Directions:
Retype the rows verbatim, starting at the row that contains "You are a computer-use agent." and stopping after the row that contains "pyautogui.click(x=216, y=281)".

Supplied material:
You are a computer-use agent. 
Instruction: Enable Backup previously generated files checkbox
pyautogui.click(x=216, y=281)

---

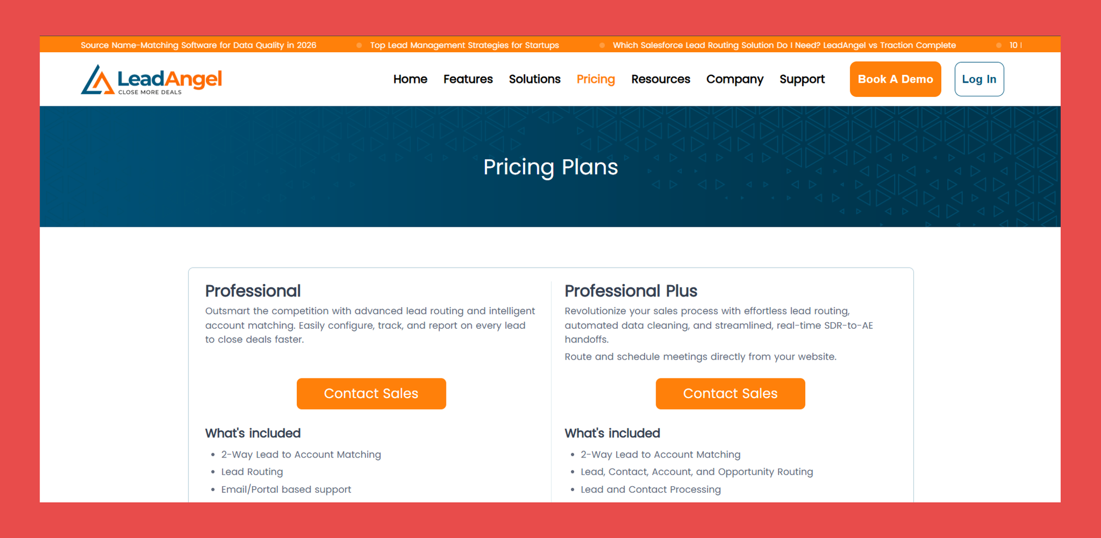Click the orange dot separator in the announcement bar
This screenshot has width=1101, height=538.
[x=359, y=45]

Full output:
You are a computer-use agent. 
Instruction: Enable Backup previously generated files checkbox
pyautogui.click(x=216, y=281)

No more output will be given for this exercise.